After a FAU basket made it 46-37 with 13:30 to go Gaddy took the inbounds pass, looked to his right then lofted a 70-foot, no-look pass to the left that Keith Price would have admired. Tony Wroten caught the ball in stride and laid it in while getting fouled. The 3-point play, on Gaddy's second assist in two possessions since re-entering the game, put Washington back up 49-37.
"That's exactly what he is. He just takes his time and does the right thing," Romar said. "He's very trustworthy.
"There were a number of times while he was out when he could have used him last year, when there was a storm but we weren't calm. That's what he does; he's just so calming."
But Gaddy also showed it was just his second game since last New Year's Eve. Days later he blew out his knee in the kind of multiple-ligament tears from which NFL players Carson Palmer and Willis McGahee have made similarly remarkable rebounds.
With just over a minute left Sunday and the Huskies trying to protect a 74-70 lead, Gaddy uncharacteristically committed one of his three turnovers. But then Florida Atlantic's Kore White missed a 3-point shot and Gaddy made two free throws with 38 seconds left to make it 76-70.
FAU missed another 3 then made a free throw.

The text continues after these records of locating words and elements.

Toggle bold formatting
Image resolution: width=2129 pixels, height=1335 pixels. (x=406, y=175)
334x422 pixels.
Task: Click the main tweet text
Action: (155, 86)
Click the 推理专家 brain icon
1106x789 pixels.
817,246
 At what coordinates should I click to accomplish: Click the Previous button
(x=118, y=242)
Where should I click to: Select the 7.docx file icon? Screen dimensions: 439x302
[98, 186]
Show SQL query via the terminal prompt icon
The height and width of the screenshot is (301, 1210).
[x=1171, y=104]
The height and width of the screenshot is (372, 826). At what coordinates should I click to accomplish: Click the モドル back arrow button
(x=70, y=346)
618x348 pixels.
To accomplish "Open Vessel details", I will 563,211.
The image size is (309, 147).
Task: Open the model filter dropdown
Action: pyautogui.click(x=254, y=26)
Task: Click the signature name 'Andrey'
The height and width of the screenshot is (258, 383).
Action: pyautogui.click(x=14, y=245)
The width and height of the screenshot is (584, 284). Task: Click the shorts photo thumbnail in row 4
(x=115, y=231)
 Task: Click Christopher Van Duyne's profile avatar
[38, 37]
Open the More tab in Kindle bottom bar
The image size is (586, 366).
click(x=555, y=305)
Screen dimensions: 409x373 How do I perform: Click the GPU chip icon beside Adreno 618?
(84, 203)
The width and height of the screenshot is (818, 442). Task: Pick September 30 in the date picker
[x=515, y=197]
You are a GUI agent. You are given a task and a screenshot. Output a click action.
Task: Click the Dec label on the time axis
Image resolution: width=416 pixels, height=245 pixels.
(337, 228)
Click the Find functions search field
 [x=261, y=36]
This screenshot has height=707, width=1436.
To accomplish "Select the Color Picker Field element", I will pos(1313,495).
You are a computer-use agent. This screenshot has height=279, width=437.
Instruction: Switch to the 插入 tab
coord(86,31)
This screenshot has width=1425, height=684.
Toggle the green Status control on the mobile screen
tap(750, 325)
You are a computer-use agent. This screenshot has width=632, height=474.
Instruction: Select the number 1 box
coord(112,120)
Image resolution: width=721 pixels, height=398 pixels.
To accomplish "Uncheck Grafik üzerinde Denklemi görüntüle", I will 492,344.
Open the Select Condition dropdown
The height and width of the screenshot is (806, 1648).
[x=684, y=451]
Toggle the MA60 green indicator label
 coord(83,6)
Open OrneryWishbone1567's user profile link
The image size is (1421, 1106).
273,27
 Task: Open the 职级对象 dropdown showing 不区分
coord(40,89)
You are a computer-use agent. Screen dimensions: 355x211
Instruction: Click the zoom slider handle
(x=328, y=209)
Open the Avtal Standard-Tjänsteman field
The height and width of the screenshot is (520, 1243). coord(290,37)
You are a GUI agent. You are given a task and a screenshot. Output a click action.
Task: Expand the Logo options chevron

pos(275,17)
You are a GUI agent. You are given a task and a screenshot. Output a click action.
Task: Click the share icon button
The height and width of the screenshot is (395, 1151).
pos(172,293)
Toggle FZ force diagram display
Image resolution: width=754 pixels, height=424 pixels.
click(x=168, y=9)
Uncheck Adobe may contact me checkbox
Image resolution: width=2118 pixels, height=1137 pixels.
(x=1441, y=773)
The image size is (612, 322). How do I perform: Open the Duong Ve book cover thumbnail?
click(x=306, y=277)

Terrence Ross, who scored 14 points but was only 4 of 14 from the field for UW, matched that free throw with 20 seconds remaining to provide the final scoring.
Romar had noted before the game that Portland had endured a close win Saturday then came from behind to beat Georgia State 66-61 in Sunday's early game here.
"Man, they are really getting good reps," Romar thought of the Pilots getting to play with the game on the line late so early in their season.
Then, unexpectedly, his Huskies got the same chance.
"I do think," Romar said after the closer-than-expected win, "it should help us in the long run that we got a little bit of exposure to a close game early in the season."